Nexus 5: 7 Things Buyers Need to Know Right Now

Late last month, Google announced, and released its first piece of 2013 Nexus hardware in the form of the new Nexus 7 tablet. Of course, we know that the company isn’t done announcing new Nexus products with the company already confirming a new Nexus 10 for arrival and a new Nexus smartphone, dubbed Nexus 5, said to be on the way.

2013 is shaping up a lot like 2012. In 2012, Google took the stage at Google I/O, its annual developer conference, and announced the first Nexus branded tablet, the Nexus 7. The device joined the Galaxy Nexus on shelves and introduced Android owners to the Android Jelly Bean era, an era that continues to this day.

Google is committed to the Nexus program, giving hope for the Nexus 5 this fall.
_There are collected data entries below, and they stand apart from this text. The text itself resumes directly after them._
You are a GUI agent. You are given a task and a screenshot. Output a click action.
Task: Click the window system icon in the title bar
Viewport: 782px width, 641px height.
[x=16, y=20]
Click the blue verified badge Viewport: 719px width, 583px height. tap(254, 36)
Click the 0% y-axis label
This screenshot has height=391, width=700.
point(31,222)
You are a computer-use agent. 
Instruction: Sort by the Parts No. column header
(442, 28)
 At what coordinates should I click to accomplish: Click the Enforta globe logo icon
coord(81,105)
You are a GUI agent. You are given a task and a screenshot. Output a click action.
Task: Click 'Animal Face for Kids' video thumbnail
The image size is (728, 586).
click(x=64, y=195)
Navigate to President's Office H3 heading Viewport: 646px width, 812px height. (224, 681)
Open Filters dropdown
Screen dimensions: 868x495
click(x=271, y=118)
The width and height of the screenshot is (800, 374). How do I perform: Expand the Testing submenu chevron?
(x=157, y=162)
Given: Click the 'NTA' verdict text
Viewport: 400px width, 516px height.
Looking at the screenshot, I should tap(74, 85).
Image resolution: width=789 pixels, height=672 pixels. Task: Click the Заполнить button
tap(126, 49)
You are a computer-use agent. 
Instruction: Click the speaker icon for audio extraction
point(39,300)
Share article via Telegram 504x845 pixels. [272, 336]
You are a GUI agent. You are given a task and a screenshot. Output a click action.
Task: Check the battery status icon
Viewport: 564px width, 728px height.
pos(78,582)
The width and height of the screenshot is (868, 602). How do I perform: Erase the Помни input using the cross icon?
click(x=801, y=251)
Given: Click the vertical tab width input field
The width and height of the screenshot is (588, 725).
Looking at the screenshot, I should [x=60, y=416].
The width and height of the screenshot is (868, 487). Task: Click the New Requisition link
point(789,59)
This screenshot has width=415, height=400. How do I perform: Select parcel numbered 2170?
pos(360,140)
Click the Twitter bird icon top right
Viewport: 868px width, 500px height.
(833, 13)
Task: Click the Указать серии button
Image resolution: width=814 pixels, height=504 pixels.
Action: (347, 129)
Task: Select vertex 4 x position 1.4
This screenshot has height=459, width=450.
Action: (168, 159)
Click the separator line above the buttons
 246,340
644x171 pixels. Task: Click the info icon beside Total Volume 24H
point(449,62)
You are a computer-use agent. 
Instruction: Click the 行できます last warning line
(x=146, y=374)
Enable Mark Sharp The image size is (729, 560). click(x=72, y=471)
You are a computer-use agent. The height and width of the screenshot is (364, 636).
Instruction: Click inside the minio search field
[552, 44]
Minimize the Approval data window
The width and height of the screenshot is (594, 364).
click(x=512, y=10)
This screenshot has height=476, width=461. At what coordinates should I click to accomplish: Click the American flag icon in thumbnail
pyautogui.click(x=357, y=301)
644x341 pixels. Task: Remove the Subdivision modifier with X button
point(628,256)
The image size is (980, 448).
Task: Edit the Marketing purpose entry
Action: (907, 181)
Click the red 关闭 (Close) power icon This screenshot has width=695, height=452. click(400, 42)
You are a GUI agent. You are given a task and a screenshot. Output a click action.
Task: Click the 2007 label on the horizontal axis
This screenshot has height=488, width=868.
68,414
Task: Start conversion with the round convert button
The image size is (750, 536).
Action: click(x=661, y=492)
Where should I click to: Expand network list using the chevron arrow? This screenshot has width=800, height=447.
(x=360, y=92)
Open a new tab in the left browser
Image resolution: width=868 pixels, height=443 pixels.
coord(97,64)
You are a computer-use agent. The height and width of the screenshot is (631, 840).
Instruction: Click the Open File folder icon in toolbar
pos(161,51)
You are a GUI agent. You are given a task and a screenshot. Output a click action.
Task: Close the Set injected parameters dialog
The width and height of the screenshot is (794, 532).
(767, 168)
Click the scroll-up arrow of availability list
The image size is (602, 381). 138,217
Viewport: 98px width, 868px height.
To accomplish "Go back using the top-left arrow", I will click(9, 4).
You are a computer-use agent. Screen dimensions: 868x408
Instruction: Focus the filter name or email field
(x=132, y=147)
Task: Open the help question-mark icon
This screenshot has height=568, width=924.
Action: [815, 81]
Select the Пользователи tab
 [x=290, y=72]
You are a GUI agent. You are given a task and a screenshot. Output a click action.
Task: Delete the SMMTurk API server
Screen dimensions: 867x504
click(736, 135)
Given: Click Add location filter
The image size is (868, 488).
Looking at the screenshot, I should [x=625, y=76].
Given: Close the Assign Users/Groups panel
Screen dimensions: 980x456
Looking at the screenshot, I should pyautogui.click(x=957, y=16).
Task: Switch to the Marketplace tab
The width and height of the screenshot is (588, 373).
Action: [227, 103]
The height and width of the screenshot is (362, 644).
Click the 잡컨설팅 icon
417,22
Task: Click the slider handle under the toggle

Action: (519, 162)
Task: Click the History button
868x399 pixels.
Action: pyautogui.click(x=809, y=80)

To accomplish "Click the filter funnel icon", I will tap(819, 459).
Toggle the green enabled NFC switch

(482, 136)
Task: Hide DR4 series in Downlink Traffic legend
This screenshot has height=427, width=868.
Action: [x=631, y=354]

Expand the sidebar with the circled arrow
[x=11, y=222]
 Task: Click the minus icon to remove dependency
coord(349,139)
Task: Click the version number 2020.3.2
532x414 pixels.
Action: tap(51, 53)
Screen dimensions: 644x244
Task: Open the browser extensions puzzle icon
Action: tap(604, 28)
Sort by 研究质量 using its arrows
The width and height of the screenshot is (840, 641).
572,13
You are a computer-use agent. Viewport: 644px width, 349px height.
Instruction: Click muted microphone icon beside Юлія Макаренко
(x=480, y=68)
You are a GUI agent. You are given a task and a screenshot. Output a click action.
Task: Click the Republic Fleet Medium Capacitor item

The Nexus 5 is rumored to be succeeding the Nexus 4.

Later in the year, the company announced new Nexus devices that hit the Google Play Stores, devices that included the Nexus 7 HSPA+, the Nexus 10 from Samsung and the Nexus 4, the company’s current Nexus smartphone from LG.

In the months after that mid-November launch, rumors of an Android 5.0 Key Lime Pie update emerged and it looked like the software was destined for Google I/O 2013 alongside the new Nexus 7. Google surprisingly did not announced a new Nexus 7 tablet or a new Android update at the event, instead focusing on other products.

Google’s launch pattern was thrown into disarray, but only for a few weeks. In late July, Google announced both the new Nexus 7 and the Android 4.3 Jelly Bean update, both of which arrived in late July, the same month that last year’s Nexus 7 and Android 4.1 Jelly Bean update landed.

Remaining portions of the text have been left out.